= Bob Russell (songwriter) =

American lyricist, songwriter (1914–1970)

Bob Russell (born Sidney Keith Rosenthal; April 25, 1914 – February 18, 1970) was an American songwriter (mainly lyricist) born in Passaic, New Jersey.

==Career==
Russell attended Washington University in St. Louis, Missouri. He worked as an advertising copywriter in New York; for a time, his roommate there was Sidney Sheldon, later a novelist. He turned to writing material for vaudeville acts, and then for film studios, ultimately writing complete scores for two movies: Jack and the Beanstalk and Reach for Glory. The latter film received the Locarno International Film Festival prize in 1962. A number of other movies featured compositions by Russell, including Affair in Trinidad (1952), Blue Gardenia (1953), The Girl Can't Help It (1956), The Girl Most Likely (1957), A Matter of WHO (1961), Abbott and Costello Meet Captain Kidd (1952), Sound Off (1952), That Midnight Kiss (1949), and A Ticket to Tomahawk (1950). In the movies The Girl Most Likely, Blue Gardenia and Matter of WHO, Russell's compositions included the title songs.

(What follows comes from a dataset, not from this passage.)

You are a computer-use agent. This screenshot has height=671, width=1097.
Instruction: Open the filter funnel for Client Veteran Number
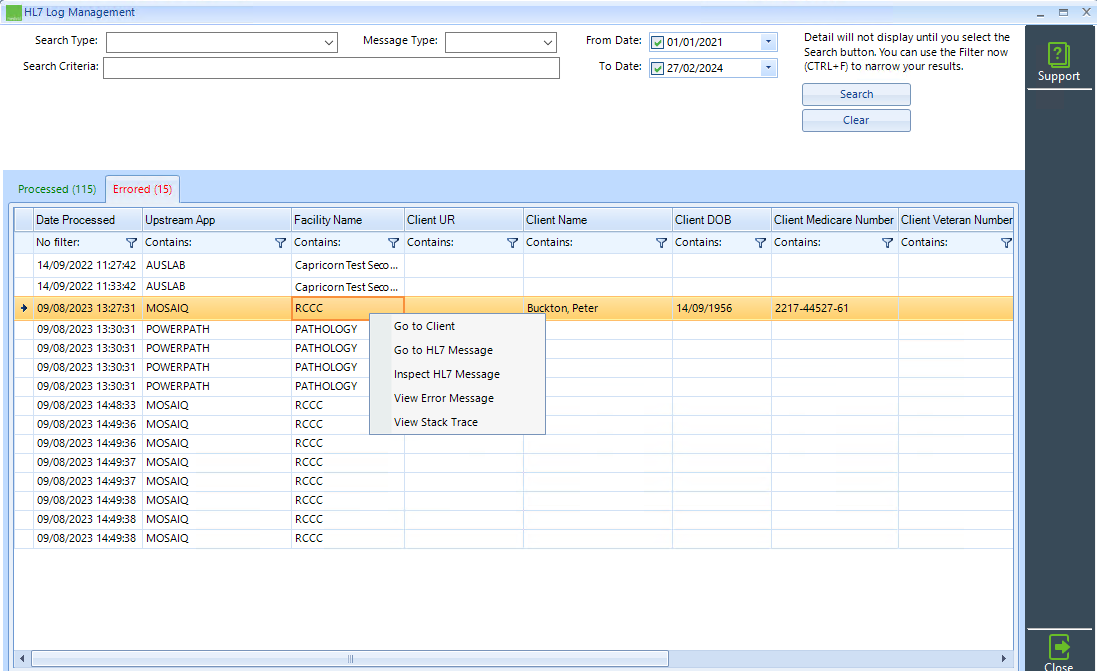(x=1006, y=242)
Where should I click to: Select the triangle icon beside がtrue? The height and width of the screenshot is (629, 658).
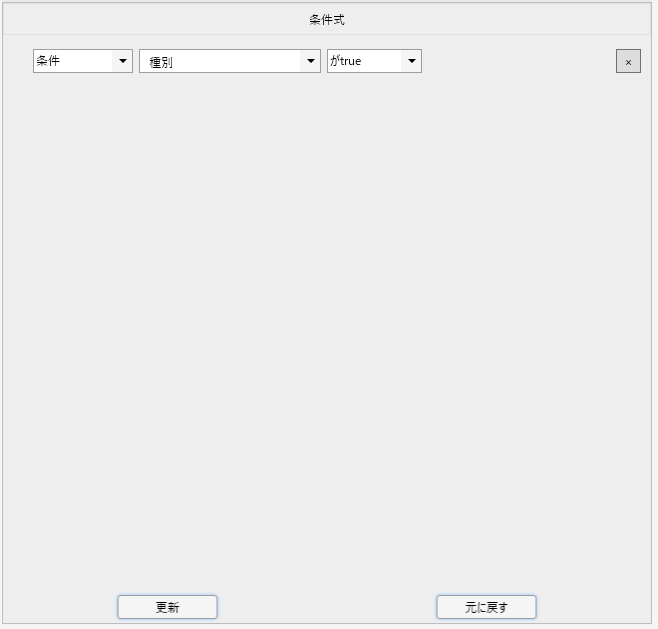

In 1968, Russell along with songwriting partner Quincy Jones was nominated for an Academy Award in the Best Original Song category ("The Eyes of Love" for the film Banning). The following year, he and Jones were again nominated in the same category (the title song for the Sidney Poitier film For Love of Ivy).

He had his last hit song in 1969–70 with "He Ain't Heavy, He's My Brother", co-written with Bobby Scott and recorded by The Hollies. The song was introduced to the group by Russell's son-in-law Jefferey Spearitt, who was living in London at the time with his wife Simohn.

Among Russell's collaborators were Louis Alter, Peter De Rose, Duke Ellington, Bronislaw Kaper, Lester Lee, Carl Sigman, Harold Spina, and Harry Warren.

==Hall of fame ==
In 1970, he was inducted into the Songwriters Hall of Fame. In 2004, he was posthumously awarded the American Society of Composers, Authors and Publishers lifetime achievement award in the pop category. The award's presenter, songwriter Marilyn Bergman, called Russell a "mentor and dear, dear friend", without whom she "never would have become a songwriter".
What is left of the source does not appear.